As with other training exercises, use a release word when teaching a dog to sit or stay. The release word is paired with an object and a second later, the dog must remain on the place board. After the second, reward your dog with a treat or a clicker. Lastly, use the release word when teaching a dog to stay for longer periods of time. Ensure that your dog receives plenty of praise and rewards when she stays on her place board.
Using a verbal cue
When training your dog, one of the most important skills is teaching him to go down. This behavior helps to avoid unwanted behaviors and increases calm behavior. Using a down verbal cue can help you teach your dog other useful behaviors, including sits and tricks. However, it is important to remember not to use the down verbal cue at the same time as the visual cue.

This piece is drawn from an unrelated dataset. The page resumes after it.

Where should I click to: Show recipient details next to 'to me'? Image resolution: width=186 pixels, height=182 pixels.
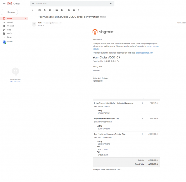[x=43, y=25]
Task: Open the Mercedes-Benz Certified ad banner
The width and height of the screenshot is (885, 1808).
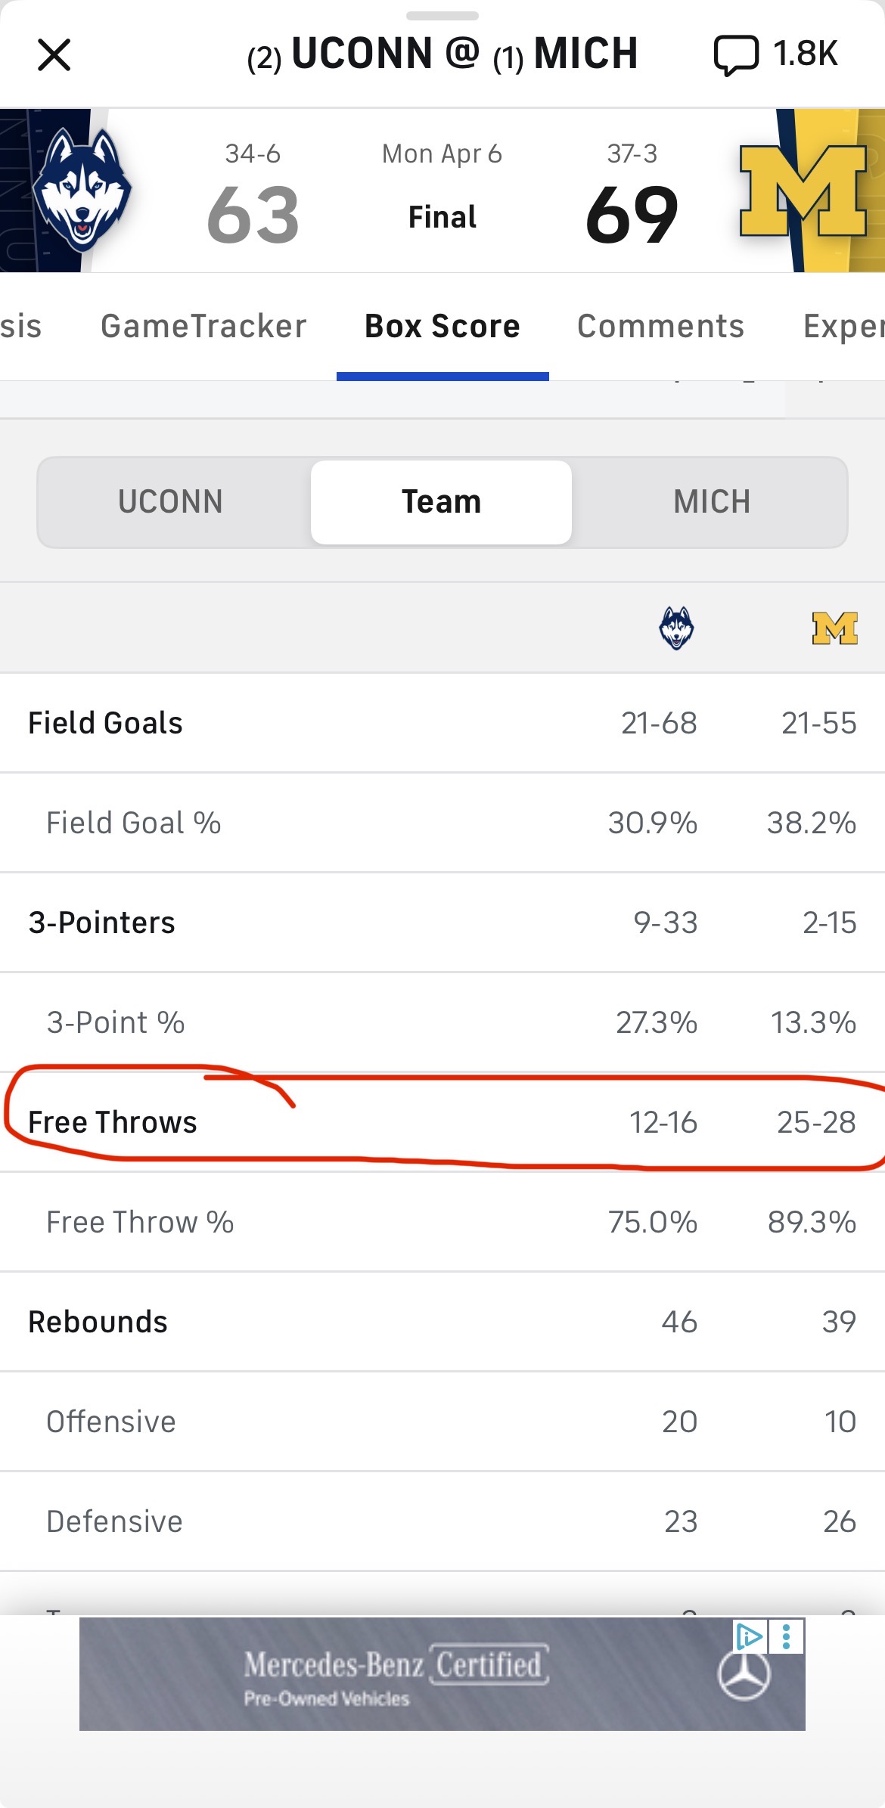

You should use a phrase that is different than the one your dog understands. For example, “down” is a word that you say while your dog is off-leash. It may sound like a more effective phrase, but dogs are not as apt to understand words that are often used at odd times. A better verbal cue is something that pairs the behavior with a movement, such as a treat.
Treating a dog while he’s lying down
Treating a dog while he’d lying down is a common trick to get your pet to cooperate with your training. This command is especially important in public settings because a dog spends the majority of his life lying down. Treating a dog while he’s lying down is an effective way to reinforce good behavior and build your bond. To train your dog to lie down, bring a treat past his nose and then move it away. Once he’s lying down, reward him with a treat and praise.
Once your dog is consistently performing the command “down,” you can begin teaching it a verbal cue that will be associated with lying down. Giving the cue before the behavior is performed will only lead to confusion. Instead, start by teaching the behavior first and wait until the dog performs the desired action. Then, repeat the training step 4 times. This should make your dog respond to the command in a short amount of time.